§ **Required task**: Find each row containing the word "Switch" and copy it out in full.

Item position entries:
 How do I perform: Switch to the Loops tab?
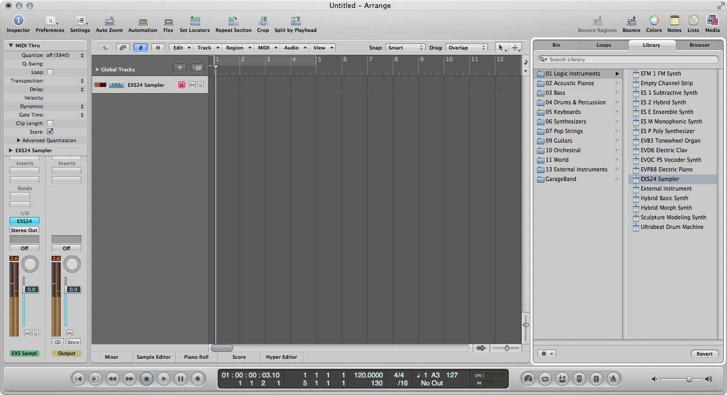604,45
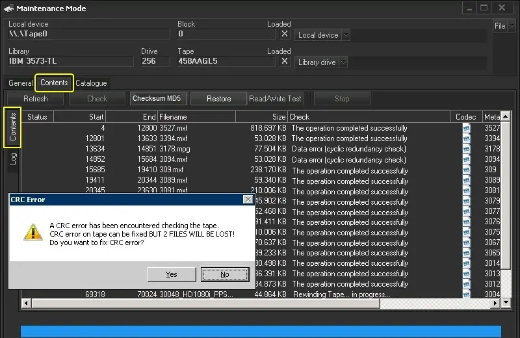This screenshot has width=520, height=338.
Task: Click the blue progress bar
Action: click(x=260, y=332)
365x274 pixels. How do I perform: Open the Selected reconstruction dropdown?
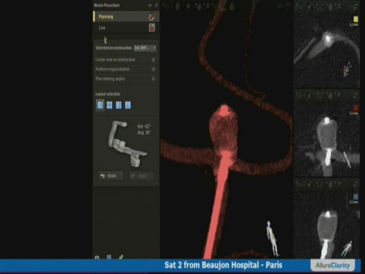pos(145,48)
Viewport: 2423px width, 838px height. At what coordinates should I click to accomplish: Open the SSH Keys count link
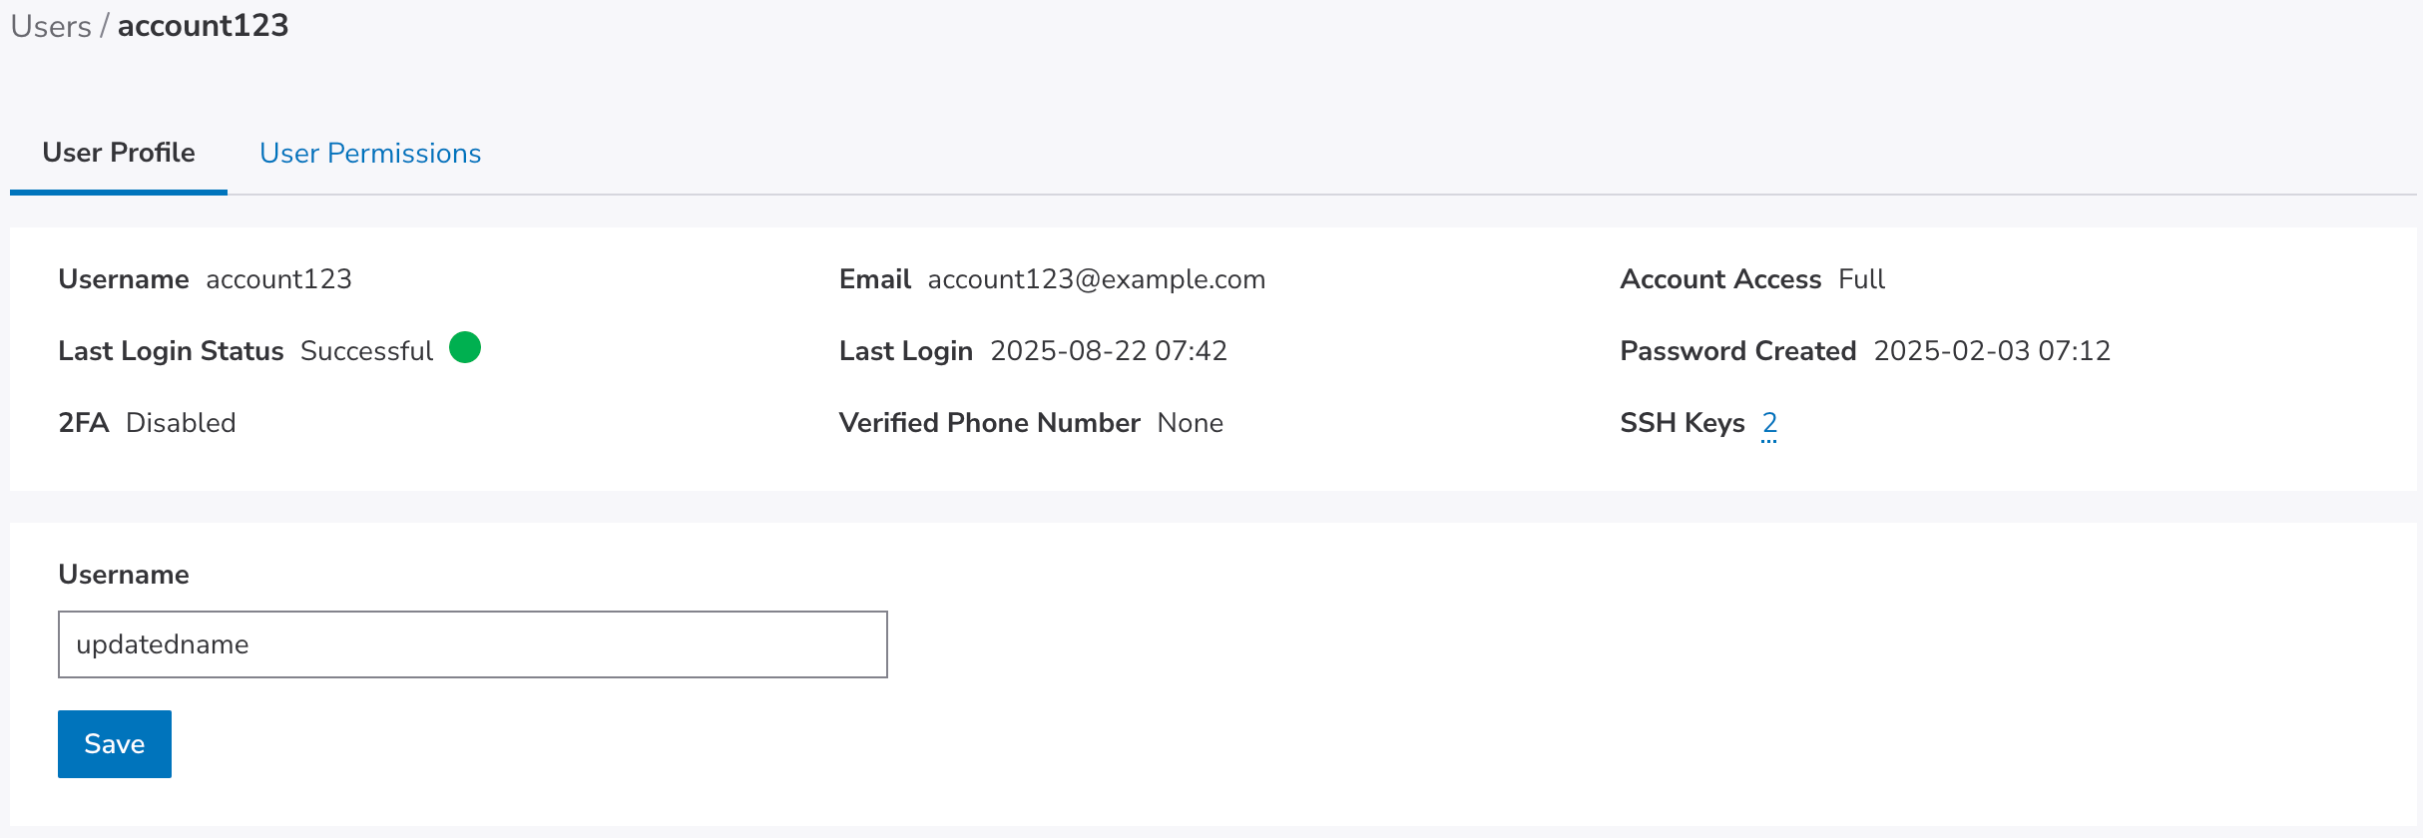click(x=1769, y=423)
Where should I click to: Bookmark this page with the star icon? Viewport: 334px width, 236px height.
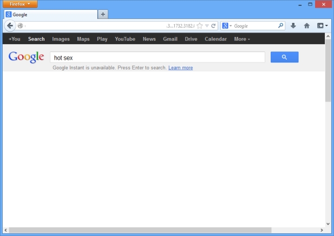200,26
...
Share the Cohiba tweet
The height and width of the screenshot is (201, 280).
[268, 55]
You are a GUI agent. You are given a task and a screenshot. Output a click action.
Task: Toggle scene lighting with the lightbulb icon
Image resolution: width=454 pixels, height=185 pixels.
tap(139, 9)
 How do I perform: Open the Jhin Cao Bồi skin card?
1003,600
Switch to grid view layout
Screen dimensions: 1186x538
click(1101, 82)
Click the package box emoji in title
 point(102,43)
* * *
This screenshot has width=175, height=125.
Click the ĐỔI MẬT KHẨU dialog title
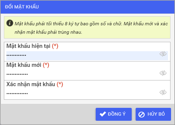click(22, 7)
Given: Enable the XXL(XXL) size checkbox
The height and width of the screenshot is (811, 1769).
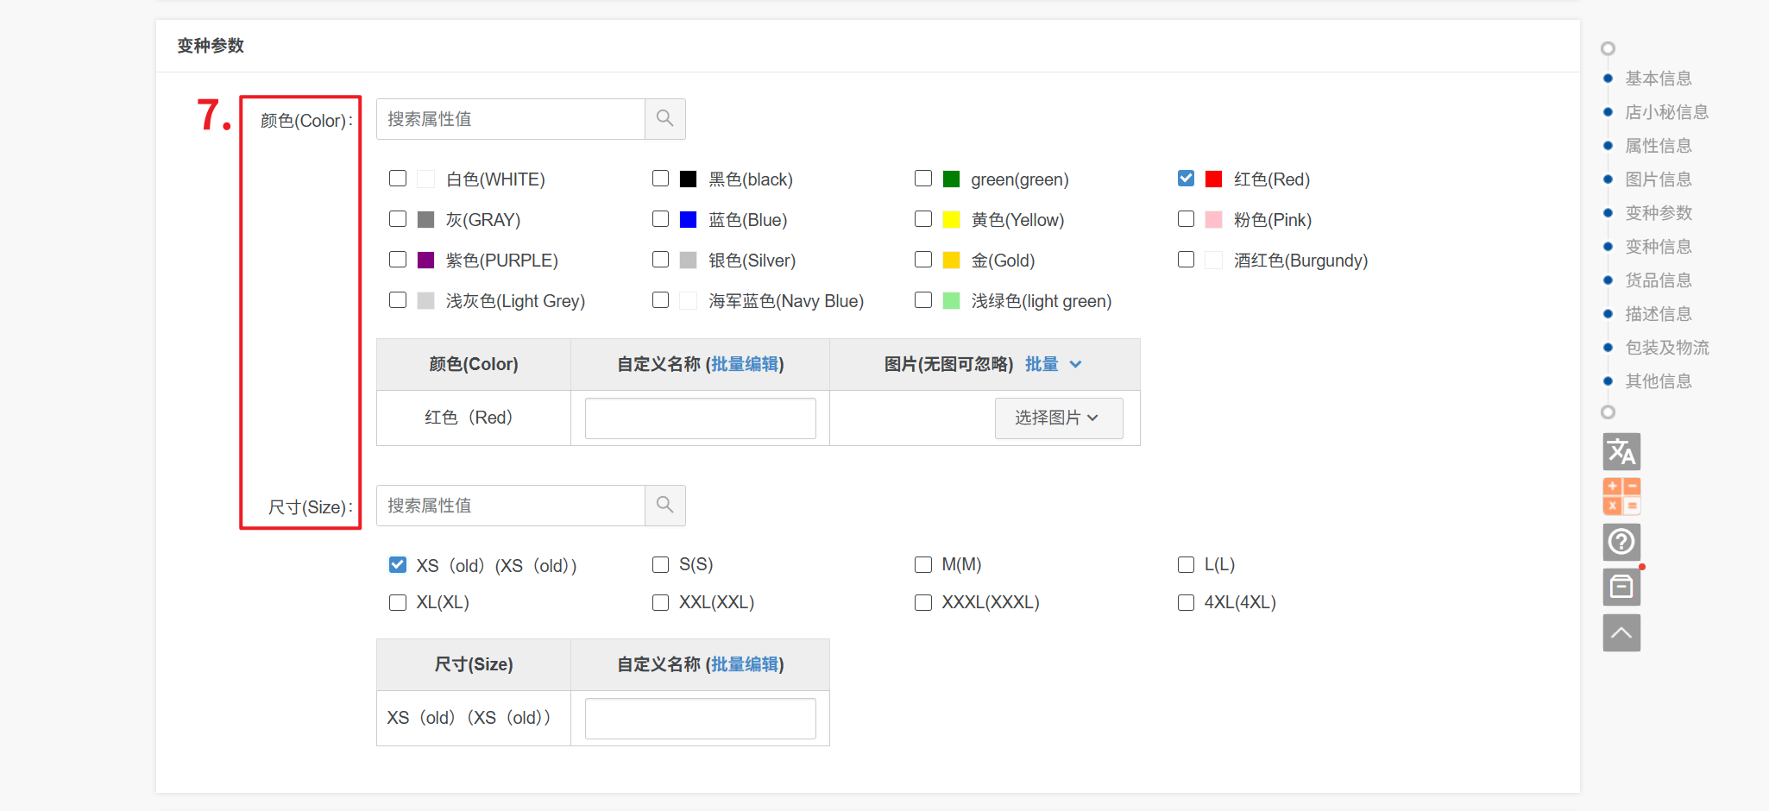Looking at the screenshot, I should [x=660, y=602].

§ **Answer to the task**:
 How do I perform: Switch to the Loops tab?
Switch to grid view layout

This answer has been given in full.